Context is critical. Buying a cup of coffee and launching nuclear missiles are different contexts. The underlying technologies behind different biometric solutions are sensitive to different settings and to different requirements. And they are interdependent: some fancy solution exposed to an exotic environment could be more prone to security breaches, while being non-interoperable with other systems and slow.
The BAI framework takes up a new modus operandi in addressing these specifics. The expertise of well-established players in the field of testing and certification like Elitt and Paycert has helped implement the biometric factor into a feasible, transparent and repeatable testing and certification infrastructure. Other members, coming from varying perspectives, ranging from potential-end users to regulators, have largely contributed in giving their respective viewpoints on the feasibility and efficiency of each aspect of this framework hence giving an empiric tint to this framework.
Setting standards for any types of technology can be challenging. Setting the associated certification infrastructure is also challenging as it needs to be transparent, technically sound and of course repeatable – with consistent results when testing. For the payments industry, its major challenges will be technical compatibility – particularly the ability for the certification to adapt to use across all types of cards and payments devices – and security. Cardholder information is incredibly sensitive, and with high consequences for breaches, security will always be a high priority for users.

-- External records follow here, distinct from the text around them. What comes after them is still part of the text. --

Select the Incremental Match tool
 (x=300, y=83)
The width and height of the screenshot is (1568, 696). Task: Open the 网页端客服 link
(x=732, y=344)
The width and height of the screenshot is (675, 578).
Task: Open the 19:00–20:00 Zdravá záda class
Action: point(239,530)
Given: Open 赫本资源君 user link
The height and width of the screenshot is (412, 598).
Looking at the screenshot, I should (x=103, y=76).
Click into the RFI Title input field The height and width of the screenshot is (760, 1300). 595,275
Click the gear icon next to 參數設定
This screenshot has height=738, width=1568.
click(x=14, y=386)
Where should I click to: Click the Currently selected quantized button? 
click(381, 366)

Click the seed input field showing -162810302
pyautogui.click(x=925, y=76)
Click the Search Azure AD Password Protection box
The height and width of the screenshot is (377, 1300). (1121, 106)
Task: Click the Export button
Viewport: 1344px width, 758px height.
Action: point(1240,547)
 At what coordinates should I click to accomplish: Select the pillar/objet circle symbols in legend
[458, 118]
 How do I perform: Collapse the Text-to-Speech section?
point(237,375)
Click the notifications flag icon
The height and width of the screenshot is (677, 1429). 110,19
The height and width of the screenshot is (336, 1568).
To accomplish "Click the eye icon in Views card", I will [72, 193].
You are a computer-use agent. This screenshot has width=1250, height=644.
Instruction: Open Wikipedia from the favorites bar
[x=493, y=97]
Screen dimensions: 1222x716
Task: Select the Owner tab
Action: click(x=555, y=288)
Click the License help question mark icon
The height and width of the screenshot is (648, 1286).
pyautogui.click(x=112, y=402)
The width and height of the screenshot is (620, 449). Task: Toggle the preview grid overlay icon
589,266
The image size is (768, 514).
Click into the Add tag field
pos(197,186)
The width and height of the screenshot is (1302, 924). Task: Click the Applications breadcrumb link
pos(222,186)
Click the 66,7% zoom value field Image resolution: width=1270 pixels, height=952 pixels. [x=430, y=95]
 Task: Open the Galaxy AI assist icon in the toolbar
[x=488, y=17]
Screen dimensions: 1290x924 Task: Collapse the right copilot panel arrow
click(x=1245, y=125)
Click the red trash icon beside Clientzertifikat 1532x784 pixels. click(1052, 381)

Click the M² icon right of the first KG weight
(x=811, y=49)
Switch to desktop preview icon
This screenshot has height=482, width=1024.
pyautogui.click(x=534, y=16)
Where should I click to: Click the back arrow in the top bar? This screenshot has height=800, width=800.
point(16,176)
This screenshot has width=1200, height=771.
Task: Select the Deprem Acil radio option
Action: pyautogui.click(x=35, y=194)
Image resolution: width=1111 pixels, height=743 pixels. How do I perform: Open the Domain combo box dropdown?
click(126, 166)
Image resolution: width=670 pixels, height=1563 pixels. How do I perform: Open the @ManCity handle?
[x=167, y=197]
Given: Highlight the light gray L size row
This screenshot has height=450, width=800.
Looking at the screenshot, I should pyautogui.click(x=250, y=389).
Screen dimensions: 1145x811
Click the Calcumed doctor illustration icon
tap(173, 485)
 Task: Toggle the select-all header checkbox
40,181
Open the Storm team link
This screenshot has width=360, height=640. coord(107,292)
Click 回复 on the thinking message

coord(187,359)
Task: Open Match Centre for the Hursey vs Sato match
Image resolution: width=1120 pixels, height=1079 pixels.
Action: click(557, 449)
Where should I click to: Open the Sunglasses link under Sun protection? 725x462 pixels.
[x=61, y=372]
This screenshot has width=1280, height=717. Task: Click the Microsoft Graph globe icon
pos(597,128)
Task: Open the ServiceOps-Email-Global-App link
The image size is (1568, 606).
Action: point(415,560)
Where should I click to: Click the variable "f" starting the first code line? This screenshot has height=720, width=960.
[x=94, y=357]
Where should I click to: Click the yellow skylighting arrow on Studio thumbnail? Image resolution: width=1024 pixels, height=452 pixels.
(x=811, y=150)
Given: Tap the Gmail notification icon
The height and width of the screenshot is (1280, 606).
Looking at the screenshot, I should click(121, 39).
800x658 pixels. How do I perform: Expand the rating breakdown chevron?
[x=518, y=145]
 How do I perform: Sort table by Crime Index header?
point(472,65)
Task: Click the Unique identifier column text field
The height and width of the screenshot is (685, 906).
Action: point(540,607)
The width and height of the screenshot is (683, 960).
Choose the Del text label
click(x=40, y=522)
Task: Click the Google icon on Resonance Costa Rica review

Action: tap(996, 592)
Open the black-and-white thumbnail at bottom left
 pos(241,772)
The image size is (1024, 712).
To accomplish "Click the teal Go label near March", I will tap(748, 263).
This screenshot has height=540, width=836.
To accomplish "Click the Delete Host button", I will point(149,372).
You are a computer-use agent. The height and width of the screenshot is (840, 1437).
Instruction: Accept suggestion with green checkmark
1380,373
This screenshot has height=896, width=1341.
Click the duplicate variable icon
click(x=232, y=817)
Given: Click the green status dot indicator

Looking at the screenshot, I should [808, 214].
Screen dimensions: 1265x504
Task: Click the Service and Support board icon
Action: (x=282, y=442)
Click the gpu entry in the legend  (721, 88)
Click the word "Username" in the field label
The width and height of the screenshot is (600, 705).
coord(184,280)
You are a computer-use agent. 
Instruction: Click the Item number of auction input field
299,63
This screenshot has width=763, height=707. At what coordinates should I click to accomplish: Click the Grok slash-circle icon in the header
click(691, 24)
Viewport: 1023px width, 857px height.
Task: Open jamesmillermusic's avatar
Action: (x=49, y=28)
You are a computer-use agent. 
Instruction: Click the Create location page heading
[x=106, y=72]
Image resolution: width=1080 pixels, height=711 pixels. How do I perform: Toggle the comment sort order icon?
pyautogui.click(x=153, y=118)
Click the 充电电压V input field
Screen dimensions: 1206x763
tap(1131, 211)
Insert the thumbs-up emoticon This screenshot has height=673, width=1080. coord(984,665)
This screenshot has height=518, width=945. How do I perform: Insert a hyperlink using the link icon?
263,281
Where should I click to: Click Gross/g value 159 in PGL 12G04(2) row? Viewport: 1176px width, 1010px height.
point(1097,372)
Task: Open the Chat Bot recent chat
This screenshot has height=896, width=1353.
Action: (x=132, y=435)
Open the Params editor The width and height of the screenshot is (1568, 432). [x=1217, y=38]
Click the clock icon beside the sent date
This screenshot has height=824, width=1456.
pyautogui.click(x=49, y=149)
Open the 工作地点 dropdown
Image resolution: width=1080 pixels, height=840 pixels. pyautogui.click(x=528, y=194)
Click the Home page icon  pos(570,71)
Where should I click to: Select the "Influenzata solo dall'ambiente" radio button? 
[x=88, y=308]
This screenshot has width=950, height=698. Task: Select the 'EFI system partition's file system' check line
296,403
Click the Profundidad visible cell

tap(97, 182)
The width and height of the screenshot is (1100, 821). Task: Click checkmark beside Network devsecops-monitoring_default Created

This approach aims at instilling high levels of trust not only amongst the wide spectrum of actors of the biometric market, but also amongst indirect players. The FIDO alliance, for instance, which delegates the verification method of the authenticator (which could be biometric) to open implementation, while focusing its post-verification protocols, can only be strengthened if the biometric factor has been properly tried, tested and deemed fit for the context. The whole chain of trust could hence be made stronger, right from the biometric device through the whole of the FIDO protocols.
Ensuring context-appropriate implementations is the key to sustainable biometric solutions, and this is what the Biometric Alliance Initiative — to which I have been contributing for the past two years — is all about. I expect this benchmark to lead to a much wider use of a much wider range of biometrics in the mass market in the coming year.